*** Source data ***
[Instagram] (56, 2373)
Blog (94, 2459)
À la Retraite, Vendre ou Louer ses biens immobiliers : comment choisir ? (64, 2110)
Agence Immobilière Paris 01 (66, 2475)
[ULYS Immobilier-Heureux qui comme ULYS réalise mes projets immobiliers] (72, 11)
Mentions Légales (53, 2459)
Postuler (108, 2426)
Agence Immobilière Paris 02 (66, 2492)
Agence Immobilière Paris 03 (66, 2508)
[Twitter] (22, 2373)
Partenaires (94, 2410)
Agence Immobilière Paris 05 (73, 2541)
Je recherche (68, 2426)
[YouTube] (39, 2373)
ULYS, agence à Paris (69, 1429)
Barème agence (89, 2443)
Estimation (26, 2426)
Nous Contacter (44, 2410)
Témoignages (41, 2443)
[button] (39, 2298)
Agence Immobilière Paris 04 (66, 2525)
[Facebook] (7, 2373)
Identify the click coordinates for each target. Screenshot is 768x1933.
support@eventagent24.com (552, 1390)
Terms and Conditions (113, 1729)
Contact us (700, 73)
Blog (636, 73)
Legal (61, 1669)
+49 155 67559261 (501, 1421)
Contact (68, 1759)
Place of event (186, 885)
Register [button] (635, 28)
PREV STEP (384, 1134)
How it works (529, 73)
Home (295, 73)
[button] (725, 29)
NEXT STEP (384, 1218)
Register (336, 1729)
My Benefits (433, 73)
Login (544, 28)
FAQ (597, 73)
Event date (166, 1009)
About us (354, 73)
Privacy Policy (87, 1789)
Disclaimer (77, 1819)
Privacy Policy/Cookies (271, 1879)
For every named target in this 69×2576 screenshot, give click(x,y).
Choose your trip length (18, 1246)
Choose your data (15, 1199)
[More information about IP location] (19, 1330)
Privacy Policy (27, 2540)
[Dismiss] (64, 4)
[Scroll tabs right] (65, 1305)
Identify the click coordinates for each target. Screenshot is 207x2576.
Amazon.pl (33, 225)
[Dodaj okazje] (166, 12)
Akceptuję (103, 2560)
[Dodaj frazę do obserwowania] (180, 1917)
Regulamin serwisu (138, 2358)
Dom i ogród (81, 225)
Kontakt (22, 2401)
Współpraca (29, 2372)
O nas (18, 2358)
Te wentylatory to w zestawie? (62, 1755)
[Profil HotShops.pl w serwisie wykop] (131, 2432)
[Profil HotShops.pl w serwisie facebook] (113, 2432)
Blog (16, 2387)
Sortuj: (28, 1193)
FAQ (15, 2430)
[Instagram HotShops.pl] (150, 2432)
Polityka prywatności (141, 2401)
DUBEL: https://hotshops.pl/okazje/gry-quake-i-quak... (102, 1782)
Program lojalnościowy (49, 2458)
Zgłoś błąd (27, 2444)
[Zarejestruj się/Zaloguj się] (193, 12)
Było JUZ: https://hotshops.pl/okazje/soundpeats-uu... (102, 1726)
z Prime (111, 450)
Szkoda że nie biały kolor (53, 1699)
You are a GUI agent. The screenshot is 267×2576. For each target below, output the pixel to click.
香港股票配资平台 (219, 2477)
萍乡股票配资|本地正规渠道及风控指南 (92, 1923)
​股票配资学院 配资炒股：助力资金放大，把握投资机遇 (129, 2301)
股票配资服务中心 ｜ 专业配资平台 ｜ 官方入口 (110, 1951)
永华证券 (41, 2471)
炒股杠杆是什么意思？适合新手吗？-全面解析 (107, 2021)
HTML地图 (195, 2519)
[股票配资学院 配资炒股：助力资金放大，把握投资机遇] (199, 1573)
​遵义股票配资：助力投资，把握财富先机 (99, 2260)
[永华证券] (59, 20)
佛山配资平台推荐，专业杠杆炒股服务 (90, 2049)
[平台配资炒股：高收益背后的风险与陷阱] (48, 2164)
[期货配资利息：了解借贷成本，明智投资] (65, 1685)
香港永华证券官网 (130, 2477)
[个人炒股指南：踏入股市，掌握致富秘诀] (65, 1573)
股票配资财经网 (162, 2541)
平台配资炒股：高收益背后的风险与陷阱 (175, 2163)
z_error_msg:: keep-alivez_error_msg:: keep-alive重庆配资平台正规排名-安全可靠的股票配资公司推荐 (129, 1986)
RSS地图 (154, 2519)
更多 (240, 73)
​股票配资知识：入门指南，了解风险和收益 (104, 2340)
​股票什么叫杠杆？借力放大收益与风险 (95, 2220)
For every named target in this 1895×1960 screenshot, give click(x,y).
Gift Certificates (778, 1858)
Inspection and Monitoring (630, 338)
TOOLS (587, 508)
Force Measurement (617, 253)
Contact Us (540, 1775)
*** End of Source data ***
Please, from the entries above, set down exactly the lines from the one containing "Contact (68, 1759)" through the one containing "FAQ (597, 73)", and only those.

• _Task solution_
Contact (68, 1759)
Place of event (186, 885)
Register [button] (635, 28)
PREV STEP (384, 1134)
How it works (529, 73)
Home (295, 73)
[button] (725, 29)
NEXT STEP (384, 1218)
Register (336, 1729)
My Benefits (433, 73)
Login (544, 28)
FAQ (597, 73)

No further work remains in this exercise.